Data to process:
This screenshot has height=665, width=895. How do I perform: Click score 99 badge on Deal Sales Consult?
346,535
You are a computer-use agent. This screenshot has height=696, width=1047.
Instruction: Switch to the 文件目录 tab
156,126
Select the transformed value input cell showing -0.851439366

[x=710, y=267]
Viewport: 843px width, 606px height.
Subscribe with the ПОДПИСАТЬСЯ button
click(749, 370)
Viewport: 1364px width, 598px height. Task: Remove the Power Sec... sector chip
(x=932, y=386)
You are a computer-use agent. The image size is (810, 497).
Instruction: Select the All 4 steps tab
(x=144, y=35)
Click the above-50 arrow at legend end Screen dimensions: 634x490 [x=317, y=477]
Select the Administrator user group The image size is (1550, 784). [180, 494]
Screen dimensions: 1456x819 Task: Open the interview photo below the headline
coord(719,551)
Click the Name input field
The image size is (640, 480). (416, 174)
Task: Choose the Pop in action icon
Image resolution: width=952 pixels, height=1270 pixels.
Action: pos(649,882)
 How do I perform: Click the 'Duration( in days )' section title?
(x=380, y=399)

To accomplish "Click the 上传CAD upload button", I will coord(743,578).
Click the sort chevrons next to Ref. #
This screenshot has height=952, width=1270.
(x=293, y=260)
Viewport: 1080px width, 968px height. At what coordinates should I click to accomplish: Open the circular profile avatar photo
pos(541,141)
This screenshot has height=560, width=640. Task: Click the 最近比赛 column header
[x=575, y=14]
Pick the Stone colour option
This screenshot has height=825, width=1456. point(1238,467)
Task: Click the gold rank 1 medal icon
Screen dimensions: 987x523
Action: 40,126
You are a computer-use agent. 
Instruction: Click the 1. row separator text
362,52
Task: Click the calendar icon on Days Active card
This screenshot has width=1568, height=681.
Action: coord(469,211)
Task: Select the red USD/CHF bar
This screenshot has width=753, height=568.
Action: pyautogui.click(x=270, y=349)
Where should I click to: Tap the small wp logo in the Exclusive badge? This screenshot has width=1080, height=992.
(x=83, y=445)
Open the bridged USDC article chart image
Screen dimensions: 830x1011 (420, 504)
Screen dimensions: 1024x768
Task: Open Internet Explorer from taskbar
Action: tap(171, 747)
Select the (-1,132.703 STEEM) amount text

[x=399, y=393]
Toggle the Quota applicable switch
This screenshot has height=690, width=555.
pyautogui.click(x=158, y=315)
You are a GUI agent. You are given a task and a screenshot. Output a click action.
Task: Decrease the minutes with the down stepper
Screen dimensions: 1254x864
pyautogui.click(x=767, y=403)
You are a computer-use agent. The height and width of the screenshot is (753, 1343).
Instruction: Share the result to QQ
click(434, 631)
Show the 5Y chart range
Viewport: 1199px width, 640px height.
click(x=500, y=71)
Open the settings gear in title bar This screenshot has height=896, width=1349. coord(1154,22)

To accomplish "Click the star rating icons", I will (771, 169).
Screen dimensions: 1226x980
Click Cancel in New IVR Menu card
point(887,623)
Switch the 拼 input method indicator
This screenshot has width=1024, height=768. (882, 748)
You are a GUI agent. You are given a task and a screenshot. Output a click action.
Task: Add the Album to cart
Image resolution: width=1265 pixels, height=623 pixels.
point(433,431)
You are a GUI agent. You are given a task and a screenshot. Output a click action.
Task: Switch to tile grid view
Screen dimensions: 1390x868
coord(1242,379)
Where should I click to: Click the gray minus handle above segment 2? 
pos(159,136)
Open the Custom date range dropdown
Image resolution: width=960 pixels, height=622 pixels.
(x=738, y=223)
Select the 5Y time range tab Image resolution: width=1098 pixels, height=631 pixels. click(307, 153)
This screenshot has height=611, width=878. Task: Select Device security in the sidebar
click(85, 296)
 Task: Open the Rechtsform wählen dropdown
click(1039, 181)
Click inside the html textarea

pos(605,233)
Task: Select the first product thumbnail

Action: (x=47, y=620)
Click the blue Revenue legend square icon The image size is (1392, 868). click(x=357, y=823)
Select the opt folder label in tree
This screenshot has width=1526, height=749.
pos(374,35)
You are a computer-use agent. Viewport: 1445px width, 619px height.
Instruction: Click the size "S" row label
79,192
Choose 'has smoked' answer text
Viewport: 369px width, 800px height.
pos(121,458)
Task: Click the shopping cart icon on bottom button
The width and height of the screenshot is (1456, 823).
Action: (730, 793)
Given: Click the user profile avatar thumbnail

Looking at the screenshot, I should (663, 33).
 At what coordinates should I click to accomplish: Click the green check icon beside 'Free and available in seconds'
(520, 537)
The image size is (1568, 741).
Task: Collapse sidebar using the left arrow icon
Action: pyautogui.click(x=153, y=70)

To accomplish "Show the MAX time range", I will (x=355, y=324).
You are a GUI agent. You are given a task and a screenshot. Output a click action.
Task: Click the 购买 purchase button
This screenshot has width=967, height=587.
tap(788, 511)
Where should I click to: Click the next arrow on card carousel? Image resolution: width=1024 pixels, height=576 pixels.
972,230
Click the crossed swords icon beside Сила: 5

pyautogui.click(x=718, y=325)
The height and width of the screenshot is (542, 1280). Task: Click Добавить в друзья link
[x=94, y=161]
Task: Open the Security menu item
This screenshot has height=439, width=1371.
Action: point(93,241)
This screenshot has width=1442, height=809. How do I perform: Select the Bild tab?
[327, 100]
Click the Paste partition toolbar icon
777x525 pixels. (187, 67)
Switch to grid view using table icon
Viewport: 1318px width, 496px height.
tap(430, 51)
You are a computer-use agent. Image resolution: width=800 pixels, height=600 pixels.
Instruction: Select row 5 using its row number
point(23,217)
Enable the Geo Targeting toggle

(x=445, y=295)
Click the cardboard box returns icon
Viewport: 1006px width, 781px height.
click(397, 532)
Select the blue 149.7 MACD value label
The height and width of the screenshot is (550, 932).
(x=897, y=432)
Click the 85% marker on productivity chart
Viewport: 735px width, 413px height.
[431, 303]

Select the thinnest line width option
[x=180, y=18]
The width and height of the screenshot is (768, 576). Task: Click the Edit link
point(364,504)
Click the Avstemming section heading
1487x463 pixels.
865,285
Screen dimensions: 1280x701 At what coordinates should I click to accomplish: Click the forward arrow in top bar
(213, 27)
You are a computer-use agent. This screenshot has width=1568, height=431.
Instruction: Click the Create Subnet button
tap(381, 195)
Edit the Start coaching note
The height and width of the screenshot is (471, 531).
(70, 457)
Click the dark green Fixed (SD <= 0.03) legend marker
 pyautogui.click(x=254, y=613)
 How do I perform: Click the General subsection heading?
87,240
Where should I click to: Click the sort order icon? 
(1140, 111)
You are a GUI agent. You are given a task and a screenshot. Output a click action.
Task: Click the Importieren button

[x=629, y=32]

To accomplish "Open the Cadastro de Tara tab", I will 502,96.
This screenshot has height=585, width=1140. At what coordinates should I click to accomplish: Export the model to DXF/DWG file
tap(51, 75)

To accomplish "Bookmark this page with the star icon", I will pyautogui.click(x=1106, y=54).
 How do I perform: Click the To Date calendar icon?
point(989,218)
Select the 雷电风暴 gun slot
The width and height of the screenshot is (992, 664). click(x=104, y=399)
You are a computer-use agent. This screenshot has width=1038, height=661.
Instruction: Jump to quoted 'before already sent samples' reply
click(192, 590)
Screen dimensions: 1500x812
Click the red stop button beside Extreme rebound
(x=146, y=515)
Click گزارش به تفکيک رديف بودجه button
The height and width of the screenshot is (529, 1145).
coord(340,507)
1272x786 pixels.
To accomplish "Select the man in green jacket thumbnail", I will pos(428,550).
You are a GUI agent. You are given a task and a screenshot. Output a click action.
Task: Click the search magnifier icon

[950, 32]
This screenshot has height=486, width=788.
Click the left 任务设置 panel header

Your goal: Only a number is wanted here: how many lines in the entries contain the word "cart"?

Solution for this exercise: 2